Dataset items:
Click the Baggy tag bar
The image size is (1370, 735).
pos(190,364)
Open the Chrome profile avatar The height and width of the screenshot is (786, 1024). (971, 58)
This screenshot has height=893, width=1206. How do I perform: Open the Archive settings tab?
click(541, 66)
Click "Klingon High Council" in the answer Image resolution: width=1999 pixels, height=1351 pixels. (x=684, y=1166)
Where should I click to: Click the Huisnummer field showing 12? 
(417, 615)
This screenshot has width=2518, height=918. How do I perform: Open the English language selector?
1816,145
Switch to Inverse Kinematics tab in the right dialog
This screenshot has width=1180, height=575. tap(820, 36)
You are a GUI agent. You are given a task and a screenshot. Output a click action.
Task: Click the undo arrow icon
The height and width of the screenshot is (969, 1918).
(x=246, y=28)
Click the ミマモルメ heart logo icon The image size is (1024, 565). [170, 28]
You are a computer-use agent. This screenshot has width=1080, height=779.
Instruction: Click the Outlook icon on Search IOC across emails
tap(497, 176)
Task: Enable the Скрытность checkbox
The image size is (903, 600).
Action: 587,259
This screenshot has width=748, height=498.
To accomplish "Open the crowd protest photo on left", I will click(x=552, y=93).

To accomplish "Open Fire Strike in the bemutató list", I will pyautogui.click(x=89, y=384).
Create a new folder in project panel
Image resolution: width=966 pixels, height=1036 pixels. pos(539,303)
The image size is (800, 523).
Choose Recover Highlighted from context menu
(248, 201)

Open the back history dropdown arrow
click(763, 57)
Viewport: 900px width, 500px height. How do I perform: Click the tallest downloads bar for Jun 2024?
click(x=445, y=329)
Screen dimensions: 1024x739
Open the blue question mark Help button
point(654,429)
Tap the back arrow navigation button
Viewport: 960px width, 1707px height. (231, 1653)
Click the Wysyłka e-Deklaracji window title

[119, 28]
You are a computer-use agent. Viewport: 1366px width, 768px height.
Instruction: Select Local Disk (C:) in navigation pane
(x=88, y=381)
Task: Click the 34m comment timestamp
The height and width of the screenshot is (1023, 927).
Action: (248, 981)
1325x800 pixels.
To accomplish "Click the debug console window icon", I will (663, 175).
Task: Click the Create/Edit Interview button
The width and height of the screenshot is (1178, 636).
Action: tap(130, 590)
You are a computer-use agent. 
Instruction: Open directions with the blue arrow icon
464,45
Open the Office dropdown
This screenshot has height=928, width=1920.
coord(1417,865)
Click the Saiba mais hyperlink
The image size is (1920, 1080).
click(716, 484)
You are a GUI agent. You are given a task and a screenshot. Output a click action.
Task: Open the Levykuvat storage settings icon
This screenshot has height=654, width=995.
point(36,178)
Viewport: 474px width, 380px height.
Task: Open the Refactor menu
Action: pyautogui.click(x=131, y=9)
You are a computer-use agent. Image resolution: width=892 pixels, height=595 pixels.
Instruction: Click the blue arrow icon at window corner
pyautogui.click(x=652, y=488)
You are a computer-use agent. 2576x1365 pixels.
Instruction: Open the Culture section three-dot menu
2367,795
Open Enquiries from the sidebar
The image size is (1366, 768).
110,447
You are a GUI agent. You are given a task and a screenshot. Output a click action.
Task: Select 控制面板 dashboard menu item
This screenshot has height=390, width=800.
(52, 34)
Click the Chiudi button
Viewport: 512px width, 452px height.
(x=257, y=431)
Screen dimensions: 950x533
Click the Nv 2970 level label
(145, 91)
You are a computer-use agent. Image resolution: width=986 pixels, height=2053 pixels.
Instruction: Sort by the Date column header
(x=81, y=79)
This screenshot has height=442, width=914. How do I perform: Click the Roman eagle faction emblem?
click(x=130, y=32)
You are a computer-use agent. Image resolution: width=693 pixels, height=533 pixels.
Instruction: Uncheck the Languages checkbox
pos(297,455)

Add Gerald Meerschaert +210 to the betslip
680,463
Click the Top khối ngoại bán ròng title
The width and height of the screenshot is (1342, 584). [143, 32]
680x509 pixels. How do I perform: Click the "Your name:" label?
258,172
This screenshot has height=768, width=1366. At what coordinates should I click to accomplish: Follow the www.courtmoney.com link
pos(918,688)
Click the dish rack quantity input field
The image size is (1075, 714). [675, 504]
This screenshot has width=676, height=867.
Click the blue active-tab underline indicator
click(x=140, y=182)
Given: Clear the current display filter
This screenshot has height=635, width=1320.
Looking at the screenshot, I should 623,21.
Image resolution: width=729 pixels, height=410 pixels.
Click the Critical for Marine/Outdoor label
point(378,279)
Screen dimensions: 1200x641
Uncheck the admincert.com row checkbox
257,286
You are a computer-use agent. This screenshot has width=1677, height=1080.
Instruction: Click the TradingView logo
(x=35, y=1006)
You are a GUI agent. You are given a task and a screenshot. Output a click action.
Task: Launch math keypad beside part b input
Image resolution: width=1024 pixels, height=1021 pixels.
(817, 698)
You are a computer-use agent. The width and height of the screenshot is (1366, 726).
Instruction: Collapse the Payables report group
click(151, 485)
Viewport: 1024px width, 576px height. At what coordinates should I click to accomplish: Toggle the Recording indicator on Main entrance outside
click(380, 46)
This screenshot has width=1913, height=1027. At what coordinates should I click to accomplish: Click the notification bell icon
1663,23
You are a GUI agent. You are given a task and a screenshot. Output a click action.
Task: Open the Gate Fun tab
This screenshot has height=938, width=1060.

» **Your objective**: Could you return all lines from the data above that contain the string "dimensions"?

» **Result of the task**:
Screen dimensions: 1024x739
Screen dimensions: 950x533
Screen dimensions: 1200x641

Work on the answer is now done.